The truth is that almost all sports encourage a respect for rules that requires athletes to surmount discomfort. Women athletes whose sport mandates some form of “feminine” clothing quickly develop a familiarity with the “uniform” they are asked to adopt. It’s not unusual for women to wear shorts to training, and skirts on the field. Ask Dipika Pallikal, currently ranked 24 in the world women’s rankings and India’s highest-ranked squash player, or hockey international and Arjuna awardee Mamta Kharab, both of whom are required to play professionally in skirts.
“I’m used to it,” Pallikal says. “The problem with the badminton ruling is that you can’t suddenly make it mandatory to change the way you dress.

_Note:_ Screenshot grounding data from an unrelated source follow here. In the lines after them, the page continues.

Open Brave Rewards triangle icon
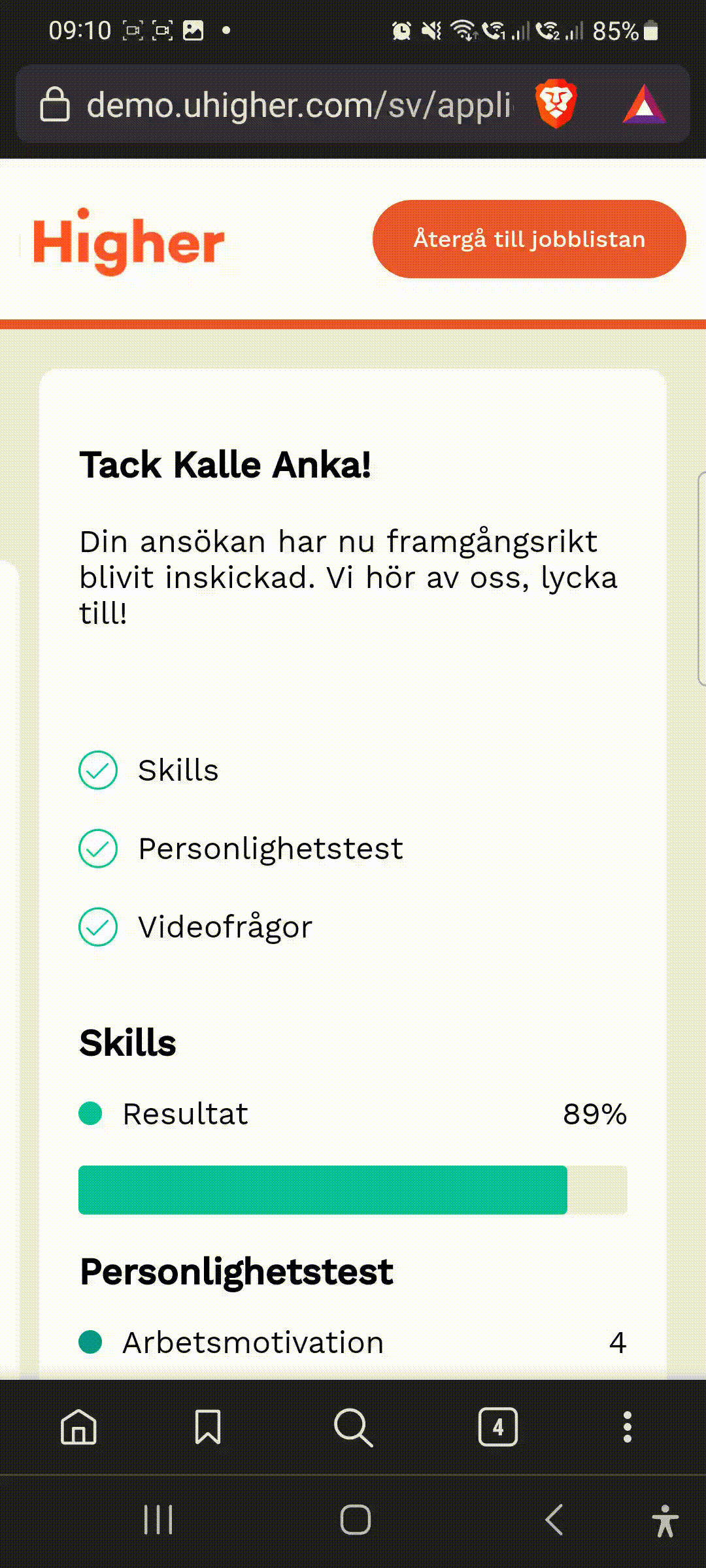 (x=644, y=105)
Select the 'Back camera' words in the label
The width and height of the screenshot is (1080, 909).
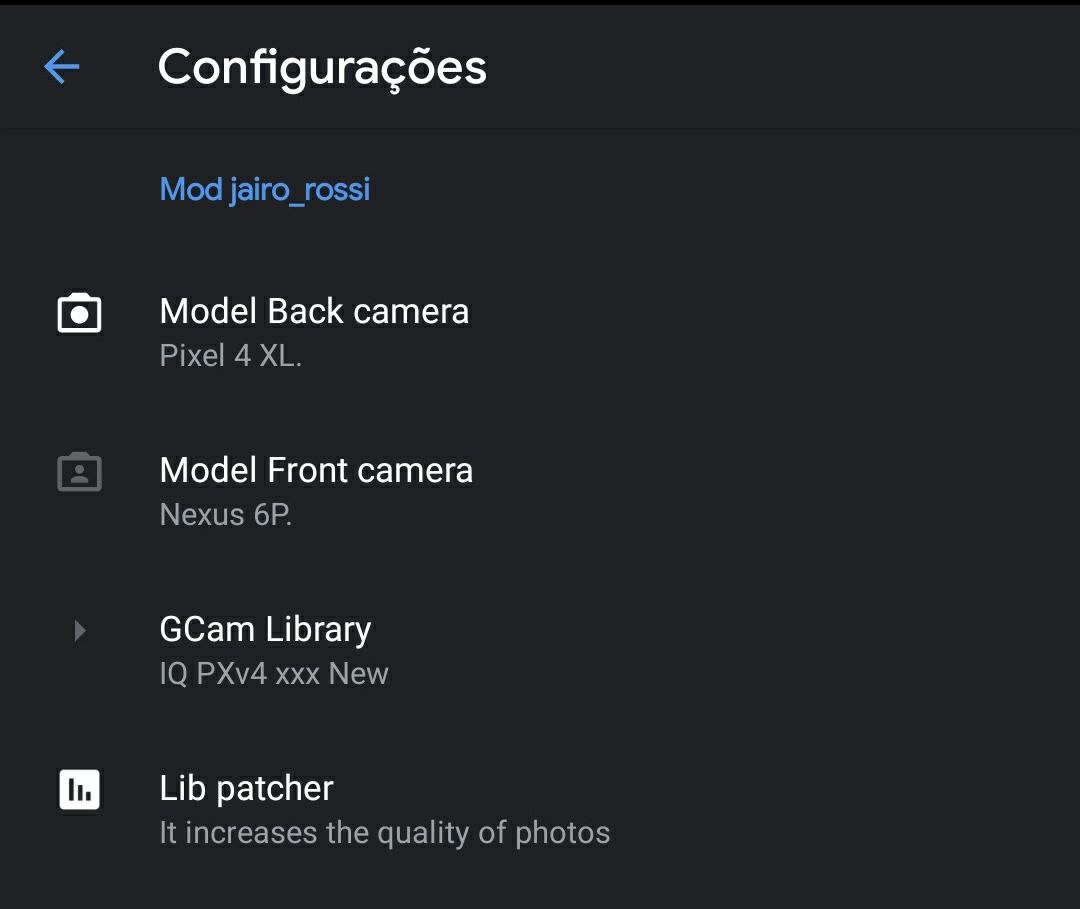point(368,311)
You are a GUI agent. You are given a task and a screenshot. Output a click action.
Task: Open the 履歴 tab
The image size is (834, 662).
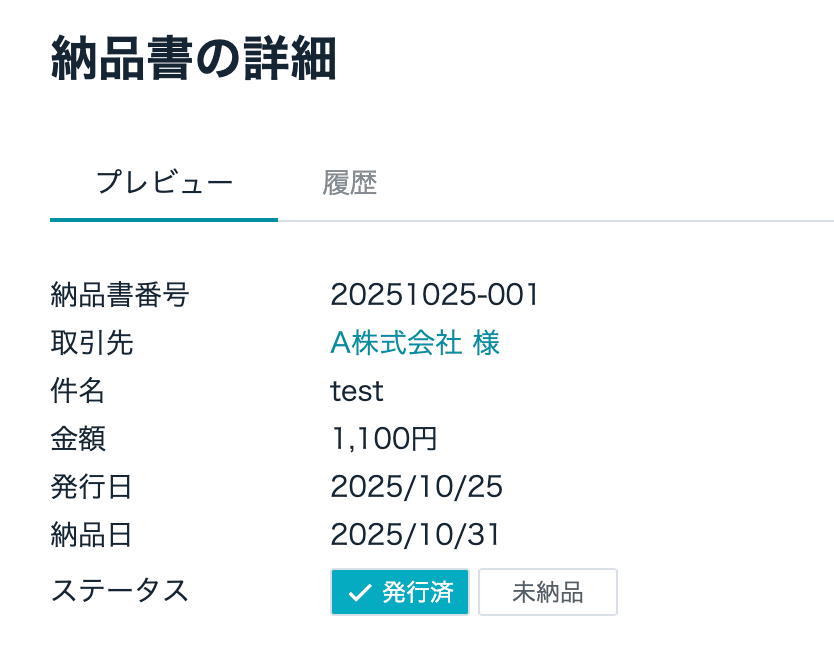[349, 184]
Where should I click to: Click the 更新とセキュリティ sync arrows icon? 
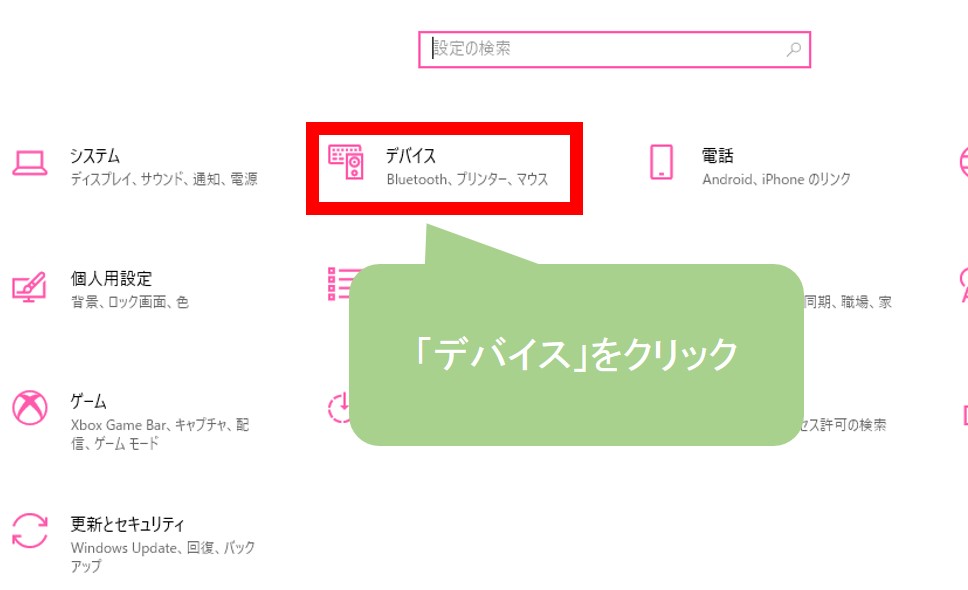tap(30, 531)
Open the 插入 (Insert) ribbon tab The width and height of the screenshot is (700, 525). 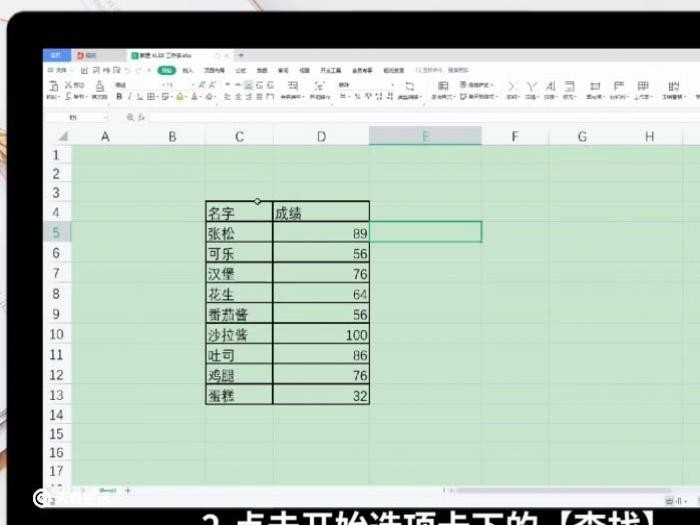click(187, 71)
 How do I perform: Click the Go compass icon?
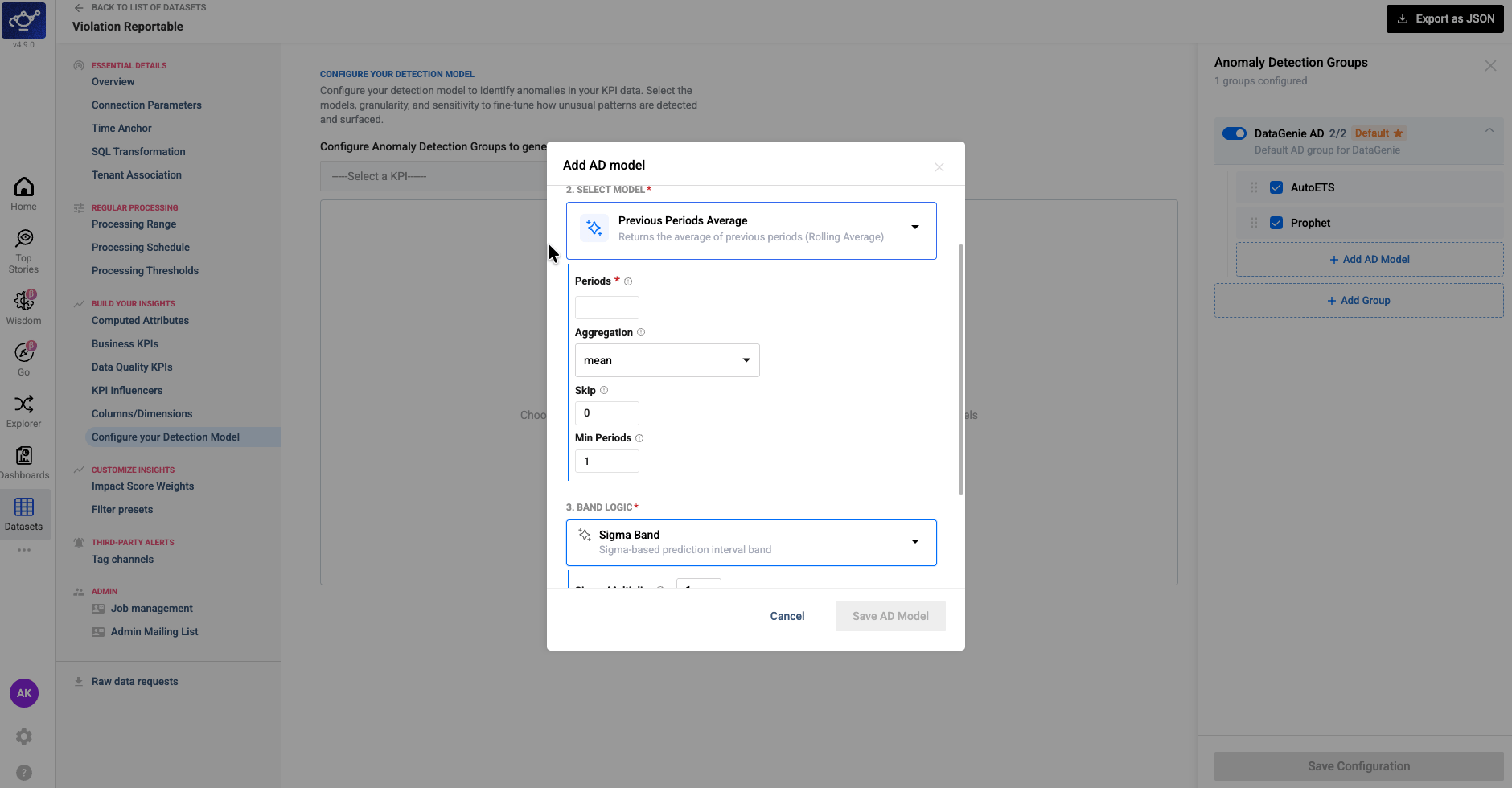[x=24, y=352]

You have to recognize that different things work for different people.”
“Yes, we do wear shorts to training sessions,” Kharab affirms. Hockey federation rules require women to wear skirts on the field in international as well as intra-national games. At that level, no athlete who is discomfited by a skirt can afford to let it influence her game. Shorts, Kharab says, suit the demands of workout regimens. A workout need not resemble a match in flow, after all. To train for a hockey game, an athlete must run, jump, stretch, flex and bend, not just play for practice.
“I agree that a player shouldn’t be made uncomfortable,” Kharab says. “But I also say this: Someone like Saina Nehwal is not going to be thinking about what she’s wearing when she’s on court. Once the match begins, what you are wearing is the last thing on your mind.”

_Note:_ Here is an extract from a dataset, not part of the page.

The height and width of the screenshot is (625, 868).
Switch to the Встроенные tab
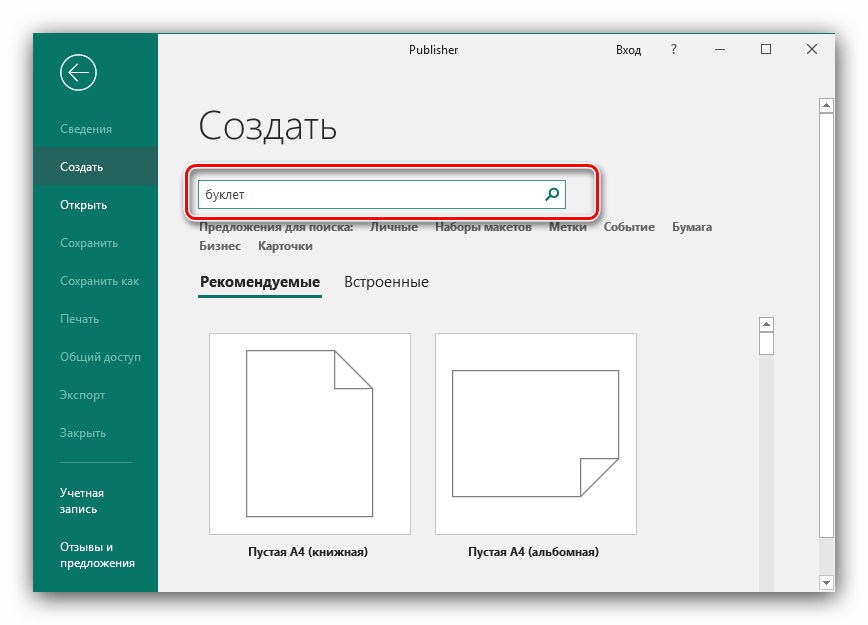(386, 282)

In other sports, more freedom to choose kit allows women to set the boundaries of their physical and cultural comfort. “I’ve played in both skirts and shorts,” says tennis player Kyra Shroff, who recently entered the WTA rankings (world No. 953). “I’m comfortable in both.”
Sticking together: Members of the Indian women’s hockey team have to wear skirts during matches. Photograph by Hindustan Times
Tennis allows Shroff the liberty to choose the sort of kit she wears, and the cultural pressure to wear “feminine” clothing is present, but not suffocating. Icons such as Martina Navratilova played in shorts; today, strict rules about skirts may distinguish tournaments such as Wimbledon, but there are players such as Daniela Hantuchova who choose to play in shorts at other tournaments.

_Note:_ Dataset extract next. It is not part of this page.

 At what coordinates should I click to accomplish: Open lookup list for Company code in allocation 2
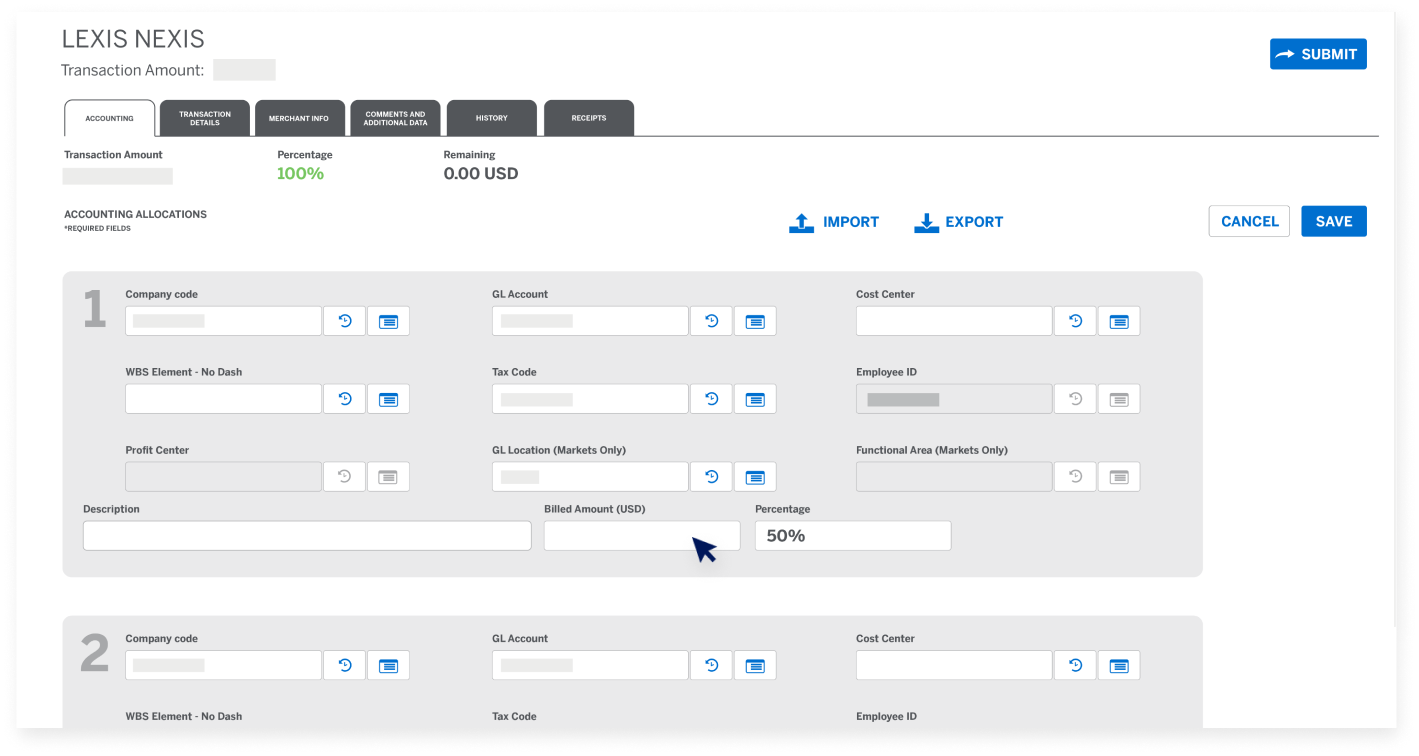click(388, 665)
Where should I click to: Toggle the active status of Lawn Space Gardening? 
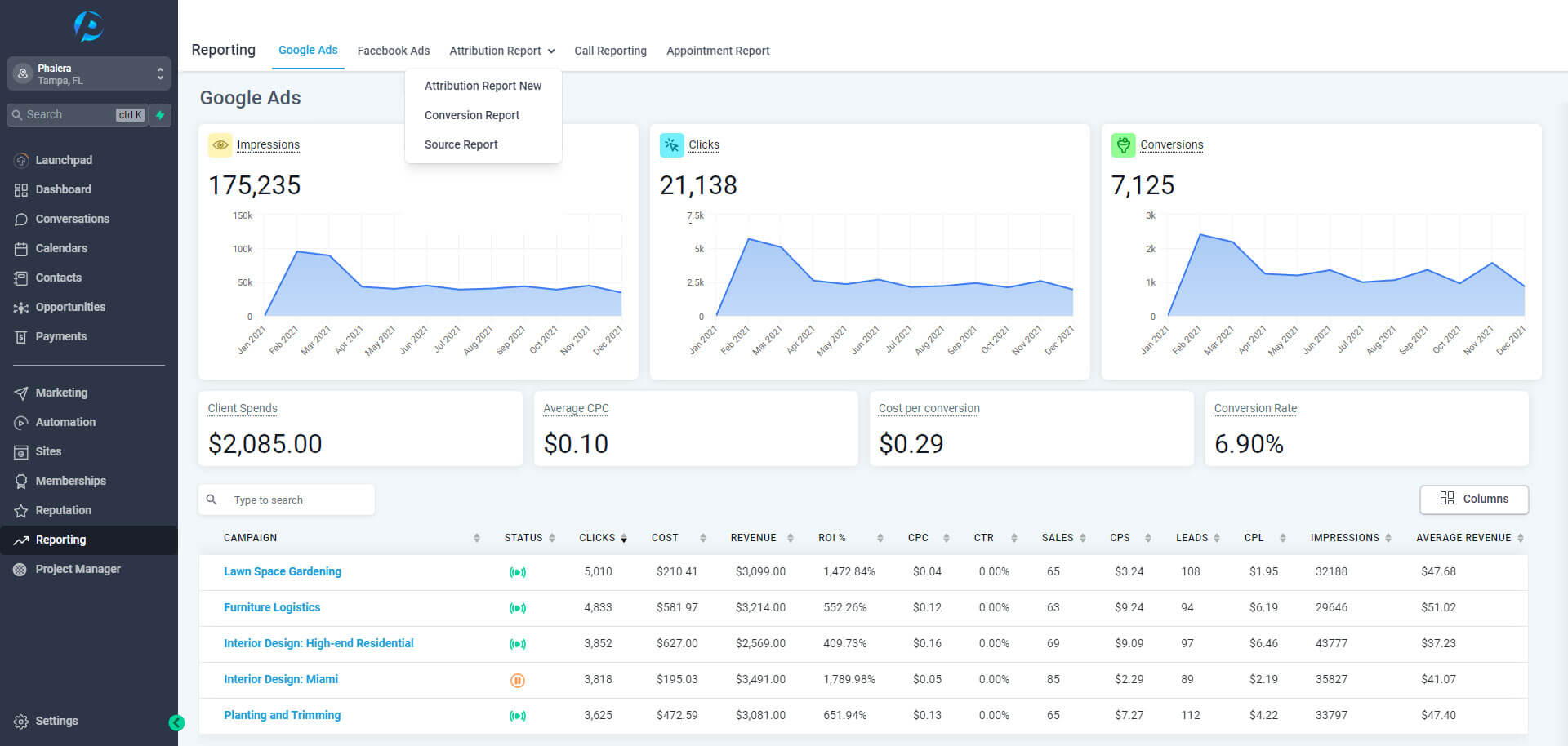click(517, 572)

What would happen if, one day, women’s tennis also set blanket rules on what players could wear? “You’d have to suck it up, right? There’s not much you’d be able to do,” Shroff points out, practically. “I’m not a Roger Federer, who might have the power to change things.”
It may be instructive to ask whether, in that case, a Venus or Serena Williams would have the power to “change things”. Over the years, the Williams sisters have drawn as much attention on the international tennis circuit with their costumes—always skirts or frocks—as they have with their tennis. Their sartorial flair is a statement of purpose: a way of controlling media attention that their excellent tennis might not have otherwise drawn.
Perhaps that is the sort of personality that the BWF is hoping will draw eyeballs to the game. In its hurry to ensure badminton’s “attractive presentation” though, they might have done well to pause a moment and remember the backlash to Blatter’s tasteless joke—and the reaction of Marieanne Spacey, then manager of England’s Fulham women’s football club.
“Surely it’s about skill and tactical ability first and how people look second,” Spacey remarked at the time. “Ten years ago, we did play in tighter shorts. Nobody paid attention then.”
Anupam Kant Verma contributed to this story.